Tuesday, May 24, 2005

Beaming

This is one of those beautiful days I have mentioned before: So beautiful that it hurts to look at ... well, anything. (Borrowed and paraphrased from My So-Called Life. Rayanne Graf, if I am not mistaken, and I believe she is talking about her pal, Angela Chase. Of course, I have the DVD collection, so I could look it up. Yeah, if I were a different person.)

: )

I live next door to the office of my insurance agent. For about a year now (probably longer; we all know how I am about keeping track of such things), he has had a new receptionist, and she is very nice. Sometimes, when I get home from work, she is outside taking a cigarette break, and we exchange greetings.

“Your flowers are pretty, Diana!” she called out to me today.

“Thanks,” I replied, then shrugged. “I just water ’em!”

“I’ve been looking at them every day.”

For some reason, this made me feel unbelievably happy.

: )

A few months ago, over in The Orchard, Zayne asked us all to describe our bench there in that (somewhat) imaginary place.

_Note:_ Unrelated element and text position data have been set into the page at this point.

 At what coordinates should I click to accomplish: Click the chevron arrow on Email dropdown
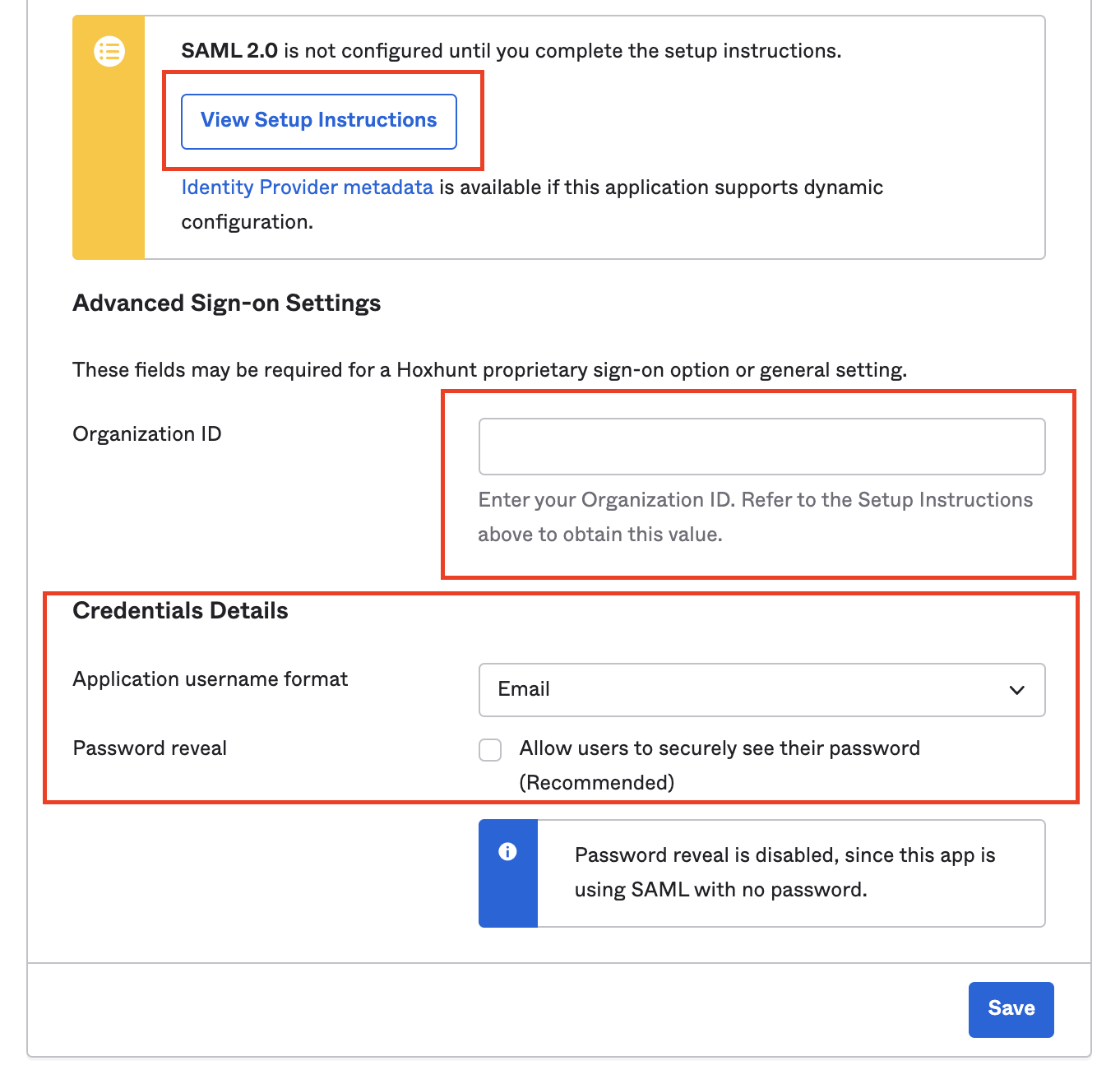[x=1017, y=690]
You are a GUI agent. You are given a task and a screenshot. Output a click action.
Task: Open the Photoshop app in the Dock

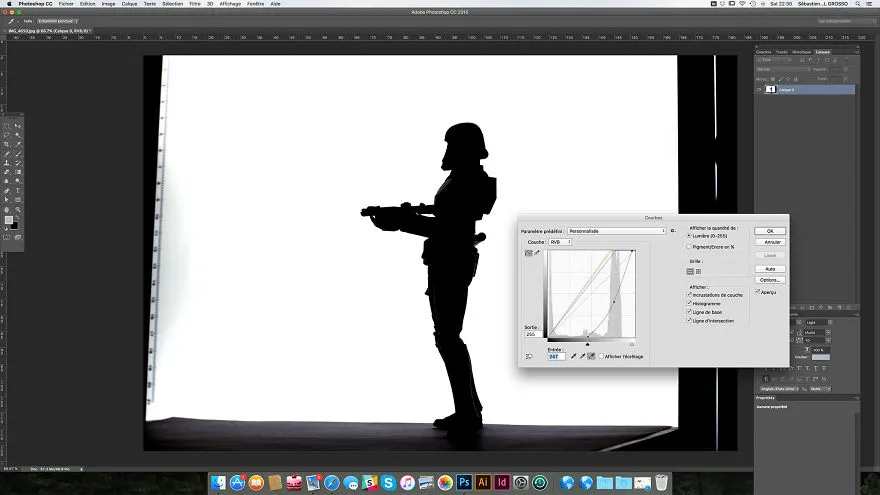coord(464,482)
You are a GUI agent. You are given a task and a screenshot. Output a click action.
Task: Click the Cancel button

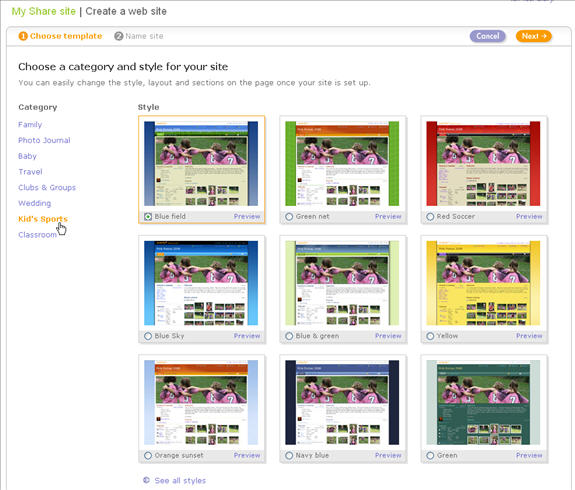488,36
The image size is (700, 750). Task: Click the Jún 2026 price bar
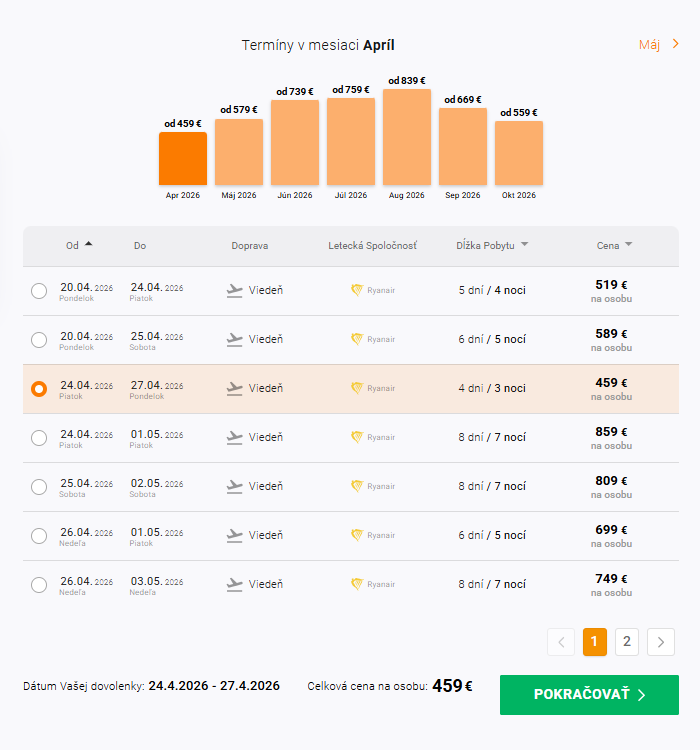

Here is how I described mine, back on Jan. 6:

My bench in the Orchard:

I built me a treehouse/loft (in my imagination, I am one heckuva carpenter!). My treehouse faces southward — like Trudes’ place, so I can get as much sunshine as possible. In fact, the south side of my treehouse is completely open — ’cause, WTF, the weather is always excellent here (except on those days when we need a lil’ rain so we can go walking barefoot and splashing through the puddles, or times when we have a craving to watch the snow come down). The treehouse has a large front porch, just like the one on my next-door neighbors Mabel and Burl’s house when I was a kid. On it are a rocking chair, a swing and all kinds of pillows. And a small round table with a pitcher of slightly sweetened iced tea or lemonade or cider — if Deb happens to be visiting that day. (Michelle: I’ve got all your favorite beers on tap, inside!)

: )

Whilst sitting/lying on any of the porch “furniture,” we can watch the sun rise and set every day. Inside, there are photos everywhere (Scotty and Jeanne and Bill each have their own wall, but they share their space with the rest of us). We’ve tacked up some written work, too, or jotted our words right there on the walls (you have to write kinda small, though, ’cause the windows in this place are huge and take up much of the wall space). My acoustic guitar is nearby, just begging for someone who actually knows how to play it to come along ...

In the middle of the room, I have a giant telescope for viewing the moon and various planets and stars through the skylight at night.

Today, at the park, I found me a bench I can enjoy while I am waiting to get around to getting my Orchard bench built:



: )

I have a friend I’ve never met. I have written about her before, and I think about her a lot; in fact, she is the girl I have referred to as a friend, but in reality, we at times have been far more than friends ... and at other times, far less.

We have known each other for more than 5 years. Or, rather, we have gotten to know each other as well as you can possibly know someone via e-mails, occasional chats and sporadic phone calls.

Early on, I wanted too much. I’m not quite sure why, really; I just know that I did. And I made the mistakes that people make — and even a few original mistakes that I am quite convinced only I could make! — when they want everything they can possibly get from a person, which almost always results in nothing.

(All of This and Nothing ...)

And even when there is still a remnant of something, you won’t get what you think you need from this person because you have rendered them unable to give anything. You have forced them, really, to hold back everything.

But then, sometimes, you get lucky, and for whatever reason (in my case, I consider it a miracle, a change of heart, something), this girl and I have made it back to being ... friends, or something.

I kept thinking it was because she has changed. Because she was/is willing to see me in a different light, willing to look past these faults of mine, able to realize that there is some good in here, in me, somewhere.

Then, last night, I had a different way of seeing it: Perhaps I am the one who has changed.

Perhaps I am the one who stopped making it so difficult for her to want to know me.

Perhaps.

: )

Uncharacteristically, I am a little nervous about what the immediate future has in store.

My best friend/confidant/soulmate, the person who knows me better than anyone else does and actually gets me and, amazingly, loves me anyway (go figure!) is having a surgical procedure tomorrow. And it’s routine blah-blah-blah, and I have faith that it will all go well; still, it’s a little scary, just the same.